The rich metaphor of flâneur is a recurring motif in literature, sociology and art of the urban (Tester, 1994, p 1) and a multi-faceted subject.  Boulton and Zook (2013) and Featherstone (1998) suggest we can observe a similarity between Walter Benjamin’s wandering flâneur of the Parisian Arcades and the emerging technologies that create the conditions of possibility for a corresponding ‘anonymous wandering detective’ (Boulton and Zook, 2013, p 443).

In this research project I have adopted the ‘art-based research practices that utilize flânerie as an ideal embodied method to sense and explore urban environments’ (Kramer and Short, 2011, p 332). Molz (2011) suggests that to reflect on mobile methodologies is to reflect on movement, in its various forms, not only as an object of knowledge but also as a mode of knowing.  Knowing a city through a social media app such as Trover is knowing its graffiti. Cresswell (2006) uses the term ‘Geosophy’ (originally coined by J.K. Wright in 1947) in which he suggests that the process of movement becomes mobility. This implies that when movement is meaningful  we may observe  ‘ideologies of mobility that become implicated in the production of mobile practices’ (Cresswell, 2006, p 21). I would like to align this with a  flânerie practice and with the ‘geographical imaginations [which] are not simply colourful mental maps confined to the world of ideas. Rather they are active participants in the world of action’ (Cresswell, 2006, p. 21). This I would propose, further supports the Deleuzian machinic and collective assemblage observed in the social media art curating.
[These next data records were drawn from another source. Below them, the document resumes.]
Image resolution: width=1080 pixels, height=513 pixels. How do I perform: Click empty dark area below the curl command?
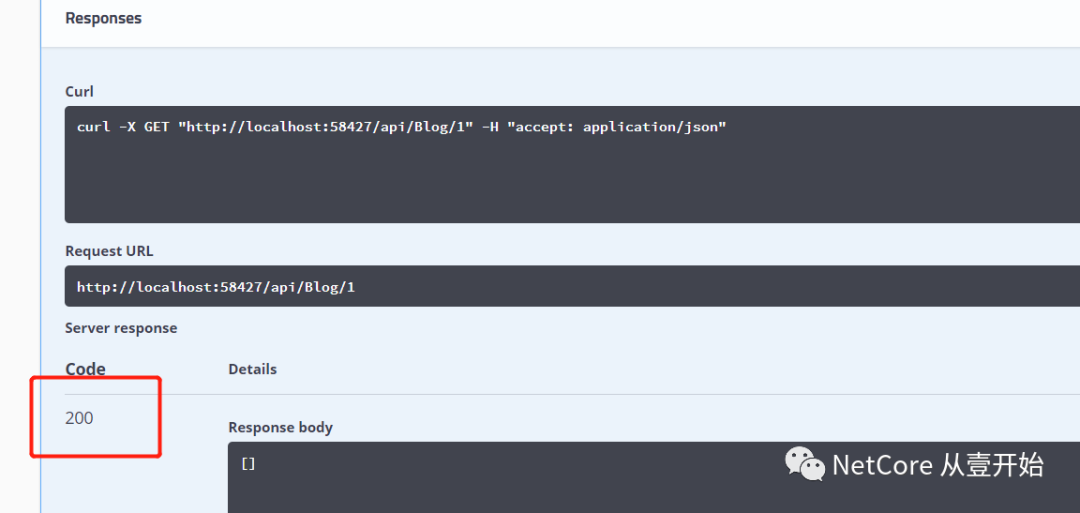500,185
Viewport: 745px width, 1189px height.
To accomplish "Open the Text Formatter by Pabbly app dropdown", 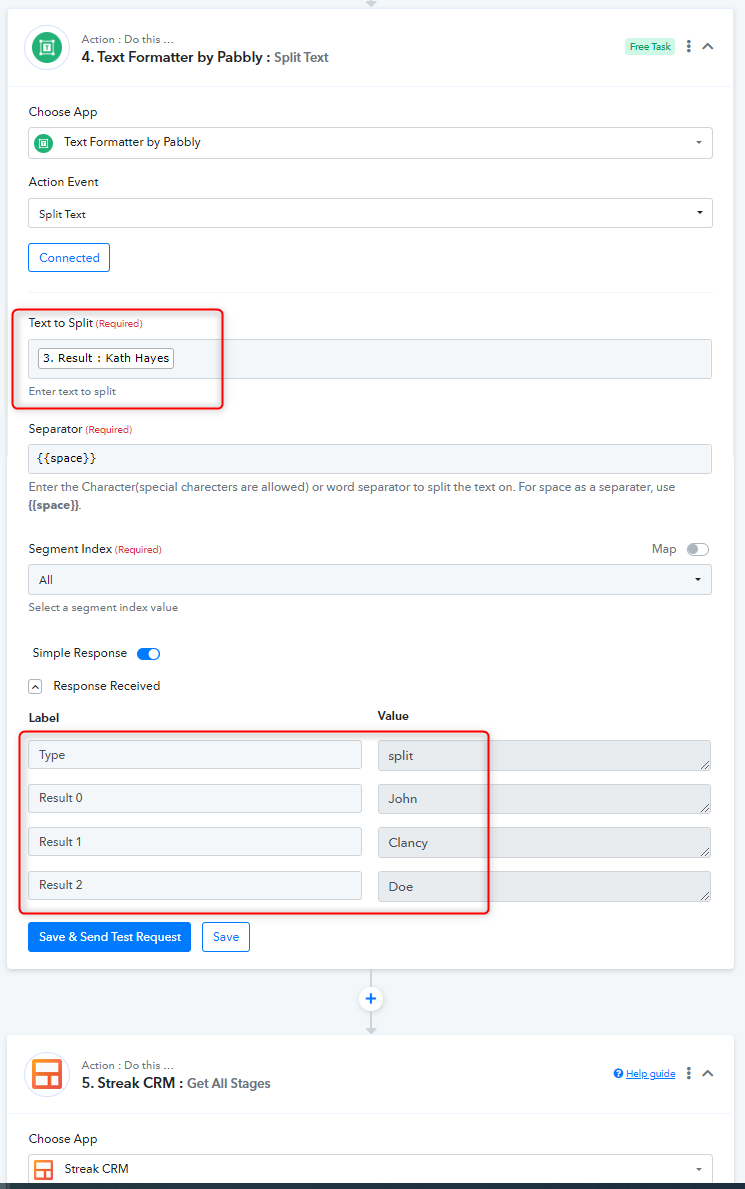I will (x=370, y=143).
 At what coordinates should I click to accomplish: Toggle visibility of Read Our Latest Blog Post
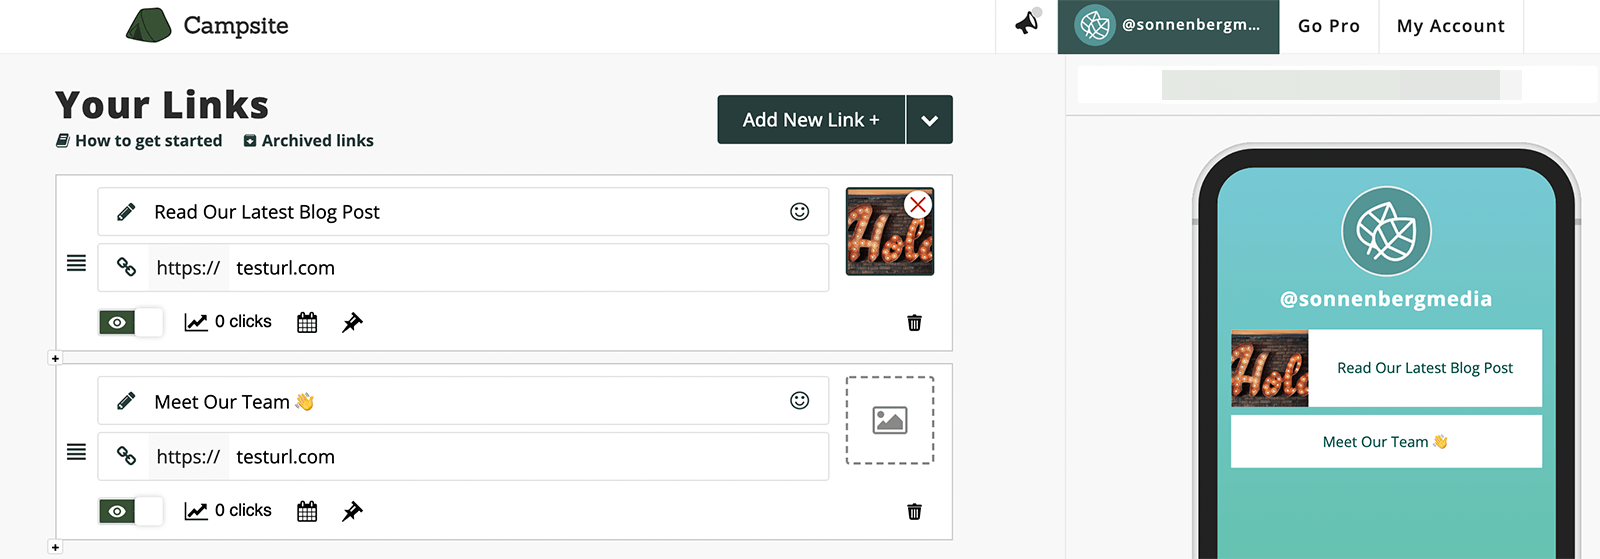click(x=130, y=322)
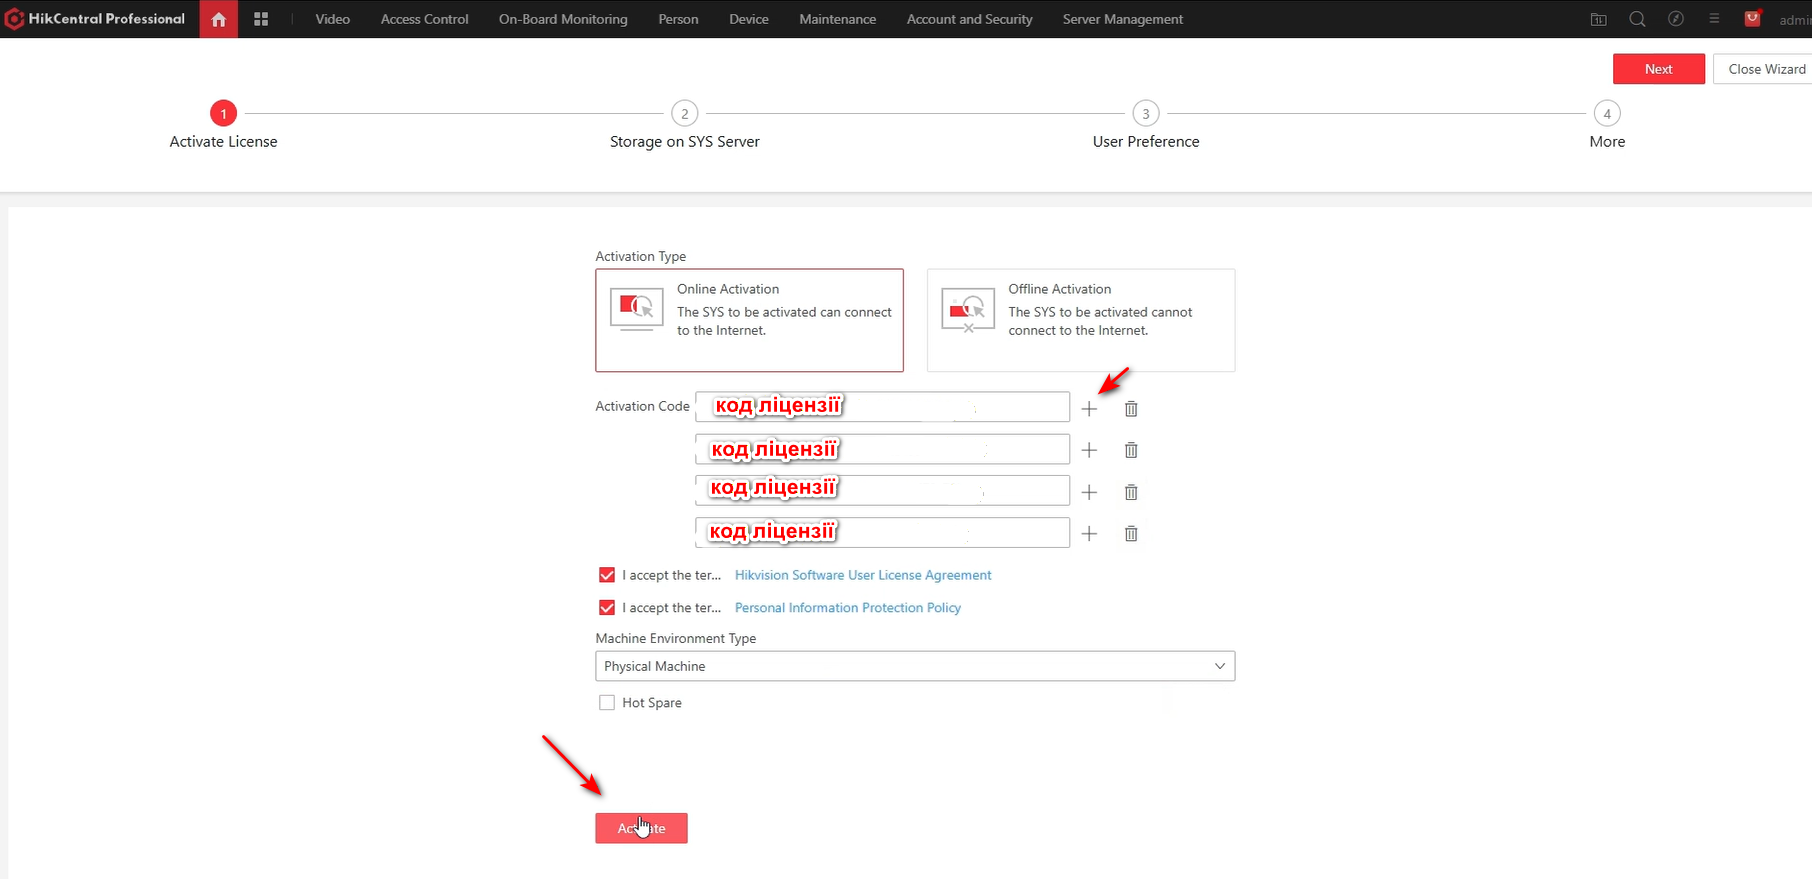
Task: Click the download folder icon in header
Action: click(x=1598, y=19)
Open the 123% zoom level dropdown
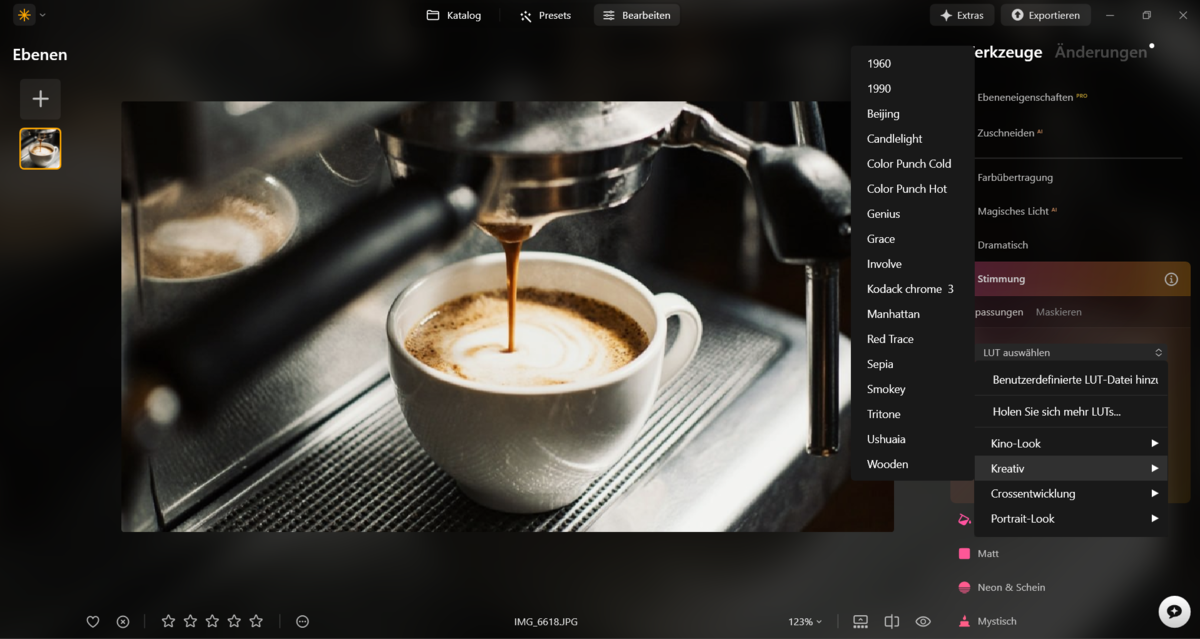Screen dimensions: 1200x639 (x=805, y=621)

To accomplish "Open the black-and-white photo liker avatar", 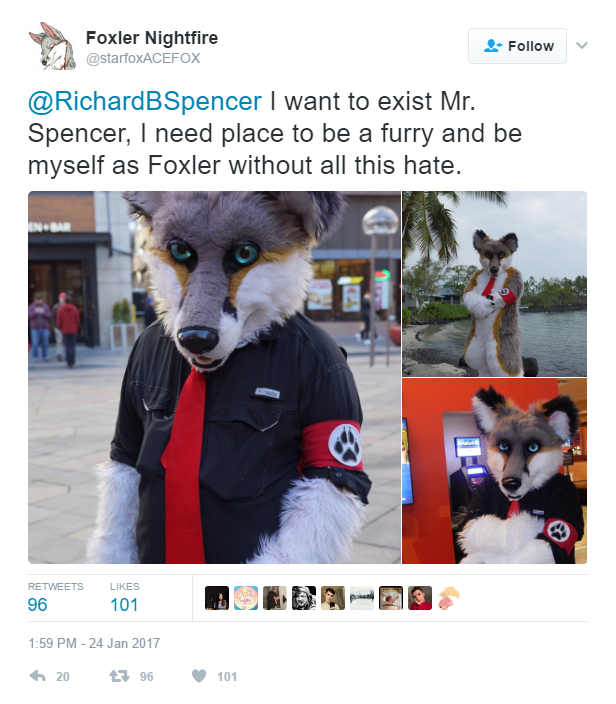I will 304,598.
The practice of walking is intricately linked to the curating of graffiti and the associated knowledge of urban explorations. Through my explorations of Edinburgh and Granada for instance, I gained a practice which gave me an ethnographic understanding as a researcher, but also as a visitor of the city, with knowledge that is now interwoven. As Kramer and Short (2011, p 399) conclude my ‘ flânerie translates [my] wanderings into a combination of art and social sciences, merging geographic, ethnographic and aesthetic attention into a unique mode of analysis.’

The virtual flâneur is no longer slow ambling but ‘an electronic flâneur [who] can, so to speak, jump out of the street into another street at any time.’ (Featherstone, 1998, p. 921).  Jennie Molz (2011) juxtaposes the 21st century internet-connected traveller with the detached 19th century Baudelairian Parisian strolling male,  a solitary character who epitomizes the intellectual nature of his explorations, who had a critical perspective, and used mobility as a main characteristic. Molz’ contemporary traveller makes sense of their online practices and mediated social interactions through a matrix of electronic and social connectivity. 


The potential aestheticized experience absorbed into the walking, with the physically tuned into the scopic interface of the smartphone is a way of engaging with the environment. This practice is immersive in that the user tunes into the Wi-Fi surrounds and absorbs the data from the organic into the software coded counterpart. Through the temporary act of walking, the deposited data transfers into the digital realm of permanence and replicability.

Summary
In this literature review I focused on how the concept of assemblage can be seen as informed by participatory, hybridised and haptic conditions. The mobilities/mooring dialectic affects the practice of gathering artworks whilst curators are moving through online and offline landscapes.